My focus is on the Evangelical Estuary, although the metaphor could be widened to Christian hermeneutics in general, to suggest that the Spirit is an essential source for powering the revitalization of hermeneutics in the Christian world. Put differently, faithful Christian interpreters are called to hear what the Spirit is saying to the church and the churches. This affirmation raises a number of fundamental hermeneutical questions: What is the place of the Spirit in our community? How are we to know what the Spirit is saying to the church and the churches? How do we facilitate the Spirit’s activity amidst the broad range of hermeneutical positions? What role does the community and the individual play in this interpretive process? Does the pneumatological warrant demand a discerning of spirits in order to ascertain the truthfulness of our interpretations?
To address these concerns, I map five hermeneutical territories and their respective “topography” with regard to Spirit-oriented hermeneutics. The metaphor of mapping (or remapping) is useful to reveal not only the existence and extent of boundaries, but also the possibility of cooperation and participation in other locales (i.e., fields or disciplines) of the hermeneutical task.3 Within this metaphor, the Christian map of hermeneutics has generally emphasized the importance of the Holy Spirit for knowledge, interpretation, discernment, and understanding (see Rom. 8:22–27; 1 Cor. 2:15; 12:10, etc.). Identifying the Spirit as “wind” in this metaphor not only affirms a foundational biblical motif but also suggests that the Spirit is always involved in navigating the hermeneutical waters in some form—ranging from gentle breeze to whirlwind—amidst the particular hermeneutical communities. We might say that the Spirit hovers over and penetrates the whole estuary. Immersion in Christian hermeneutical waters depends deeply on the use made of the wind. Thus, the estuary represents both pneumatic ontology and activity (e.g., the presence, power, and prompting of the Spirit) and human being and performance (e.g., the trust, thinking, and teaching of the community and the interpreter). Although a panoramic Christian lens might show agreement that the Spirit is involved in some way in interpreting God’s word and world, the different ways in which this is understood has not yet been fully charted. This chapter focuses on the specifically pneumatological emphasis of contemporary Evangelical hermeneutics and attempts to map those zones and their range of interpretations.

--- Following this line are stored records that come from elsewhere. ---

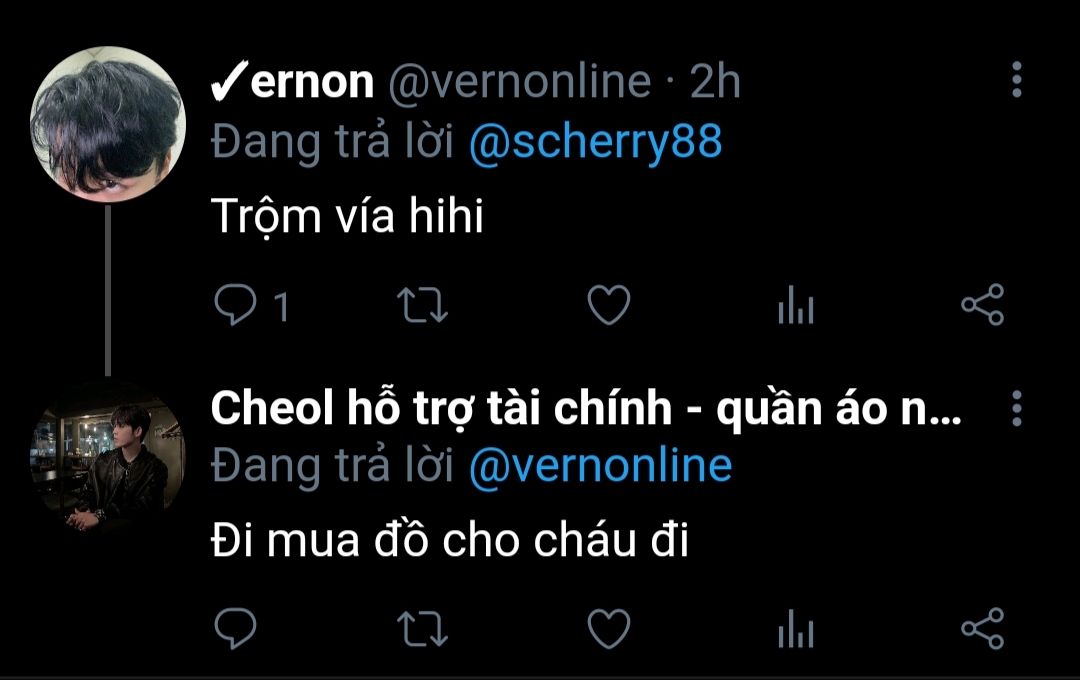Reply to Vernon's "Trộm vía hihi" tweet
This screenshot has height=680, width=1080.
tap(236, 305)
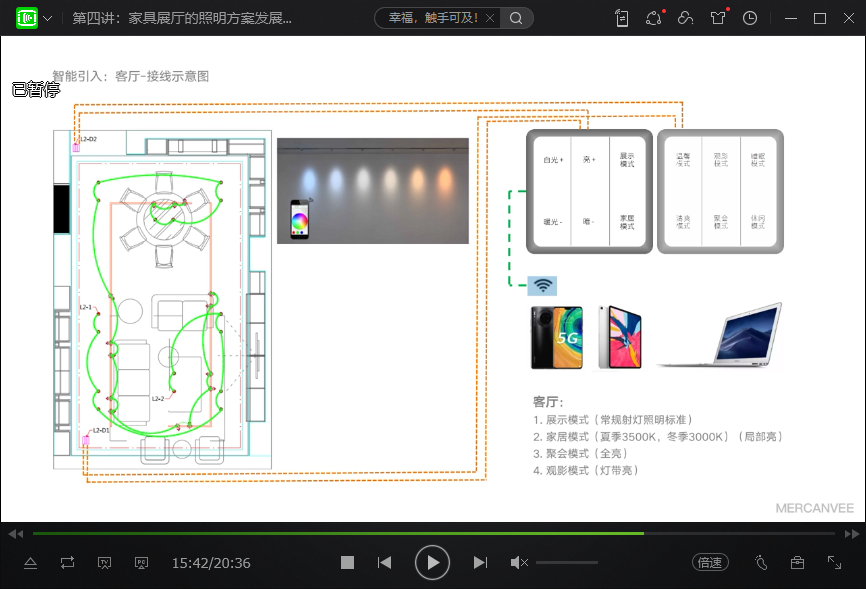866x589 pixels.
Task: Click the cloud icon in title bar
Action: click(685, 18)
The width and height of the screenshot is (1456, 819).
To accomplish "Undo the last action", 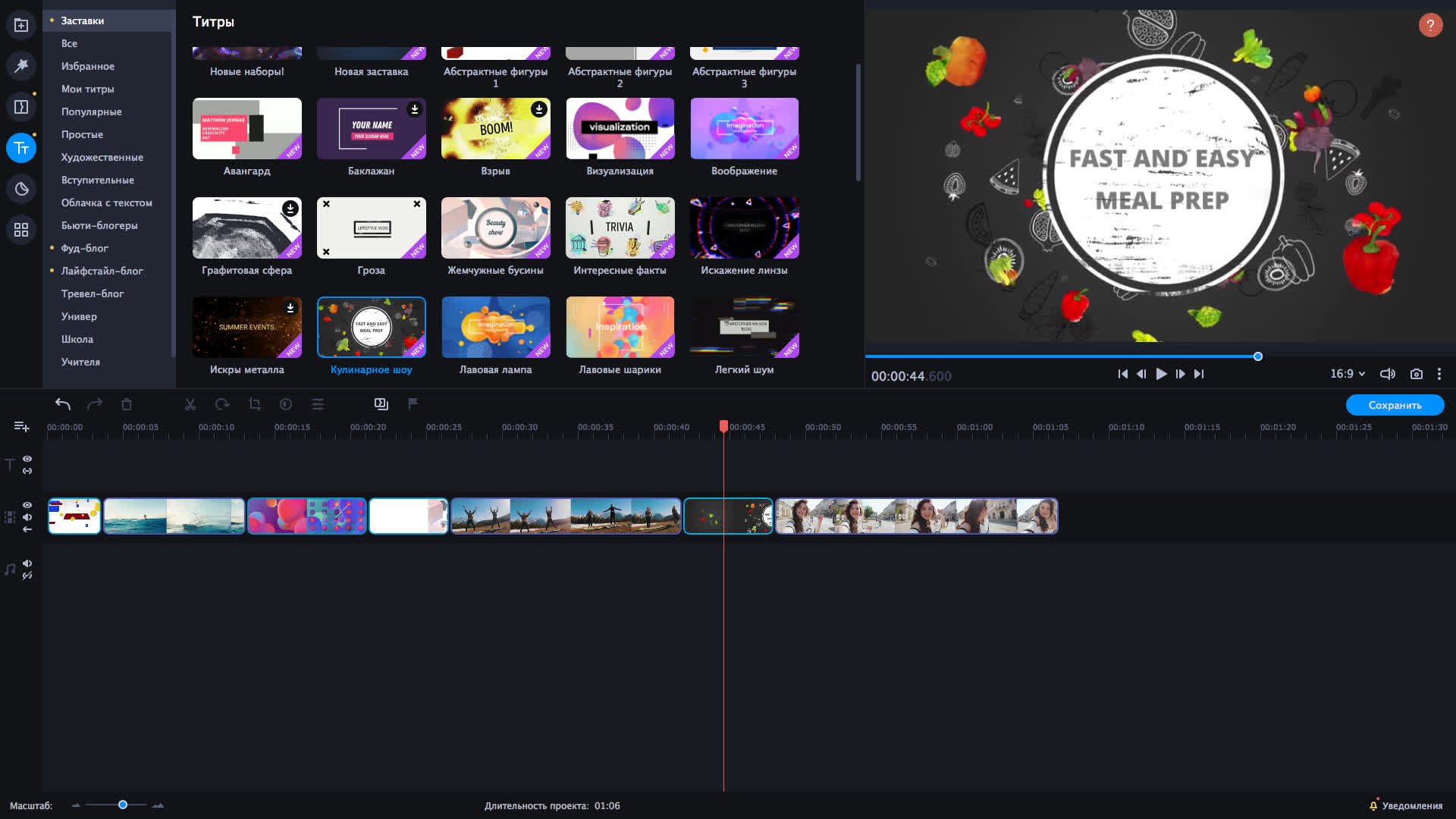I will click(63, 404).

The Evangelical Estuary’s toponymy includes five communities mapped on the following pages. These communities are distinguished by their deliberate engagement with the sea, their depth of engagement with the hermeneutical waters and the wind of the Spirit: Land-dwellers (Community 1), Shallow-enders (Community 2), Surfers (Community 3), Sailboaters (Community 4), and Open-sea Swimmers (Community 5). These communities are somewhat porous, and members are free to “move” out of and into different locations. While various factors challenge and complicate such moves from one hermeneutical community to another, acknowledging the dissimilar mobility of participants in different groups is a central task of this exercise. The procedure for mapping these communities encompasses identifying and evaluating general and distinctive hermeneutic topographies, showing how different communities make use of pneumatology, and assessing (in light of the above sightings) how each community contributes toward interpretive revitalization by way of the Spirit. My central concern is therefore to characterize how particular confessional locales can best understand the Spirit as a source for revitalization. My modest goal is to create no more than a metaphor for different hermeneutical approaches and perspectives that allows for integration and assessment of the pneumatological lens of interpretation. I hope to present this metaphor as an illustration for the kinds of hermeneutical exercises carried out in the remainder of this collection. This essay is therefore more imaginative than prescriptive; it needs to be filled in with the various hermeneutical positions of the subsequent chapters.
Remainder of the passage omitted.